Hello! This story was writen for something called PERCY JACKSON SHIP WEEK! Basically it's one ship being glorified for every week until The Mark of Athena comes out. So I thought it'd be cool to write a story for each week. The order goes as such:

august 6 august 13: Grover and Juniper.

august 13 august 20: Clarisse and Chris.

august 20 august 27: Silena and Charles.

september 3 september 10: Thalia and Luke.

september 10 september 17: Hazel and Frank.

september 17 september 24: Piper and Jason / Reyna and Jason (optional) (- Notice how Jason gets to have two girls whereas everyone else is in a specific relationship. I just can't get over that :P)

september 24 october 1: Percy and Annabeth.

So here you have this piece even if Chris/Clarisse is totally new turf to me. But I do like this piece, so we'll see how that goes! Enjoy!

Disclaimer: Me no own PJO.


The Worst Days


Percy Jackson Ship Week #2


"So," Chris asked Connor. "What are we doing now?"

"Our next activity is…" Connor blanked. "Yo, Travis, what's our next activity?"

"Sword fighting," Travis said.

"Yeah, sword fighting. With… Athena?" Connor asked.

"No, Ares." Travis said.

Chris' blood froze. Ares…

He swallowed but went around with the Hermes campers. They'd taken him in after he'd run off to join Luke. They'd been glad when Mr D had healed him. Heck, they liked him. And he liked them too. He owed these guys, too (which the Stolls would use against him anytime now). So he didn't complain or make excuses.

The Ares kids were already there, stretching, doing push-ups to warm up their muscles, all in muscle shirts and tank tops with black tape outlining their muscles and Nike shoes. They were all looking pretty intense.

His eyes landed on Clarisse. He didn't mean to. They just did.
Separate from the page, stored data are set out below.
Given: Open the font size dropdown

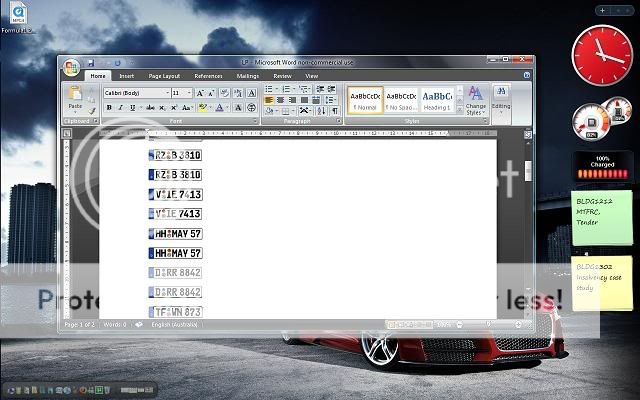Looking at the screenshot, I should click(190, 93).
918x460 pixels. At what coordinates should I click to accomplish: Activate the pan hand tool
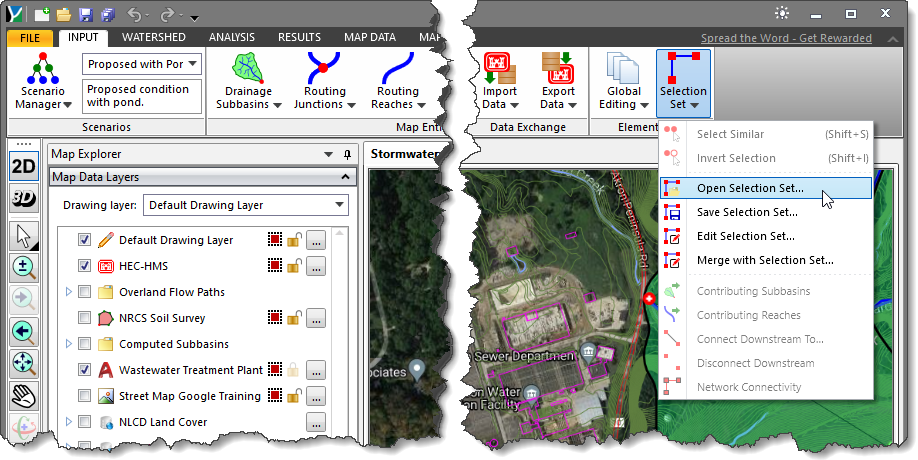click(24, 397)
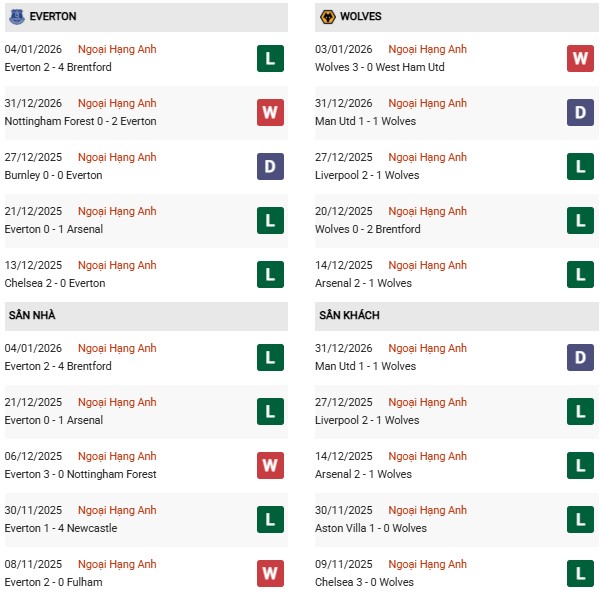600x593 pixels.
Task: Select the EVERTON section header
Action: (53, 17)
Treacherous pupils and disloyal irises...

Hers were brown and hard; the kind of eyes that tell you that that person wasn't to be messed with on the best of days. Her hair was brown and it fell around her face in no particular style or order. She was tall, only inches shorter than he was, and her long limbs were only muscle, like an Olympian athlete.

She only looked at him for a second, before turning around, pulling her hair out of her face.
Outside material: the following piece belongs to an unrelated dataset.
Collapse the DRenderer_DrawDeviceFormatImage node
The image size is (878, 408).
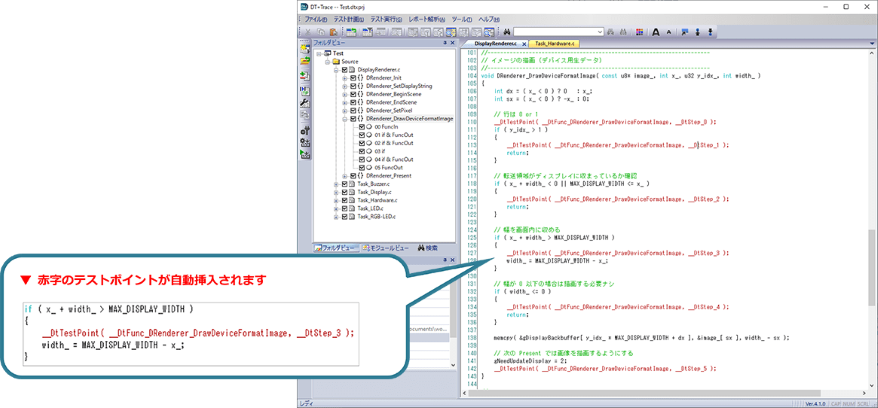click(x=344, y=119)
"'Morning Brutes," Travis said. "Let's get crack a-lacking."

Of course the only warm-up that the Hermes cabin did was 'Head and shoulders knees and toes' and then shamelessly giving each other piggy-back rides around the arena.

Then there was the actual sword fighting class that Clarisse taught when Percy wasn't around camp. Clarisse liked to cover both sword fighting and spear lore classes.

After that, the Hermes cabin goofed off while the Ares camper packed up like the military to go do some other badass heavy-weaponry thing.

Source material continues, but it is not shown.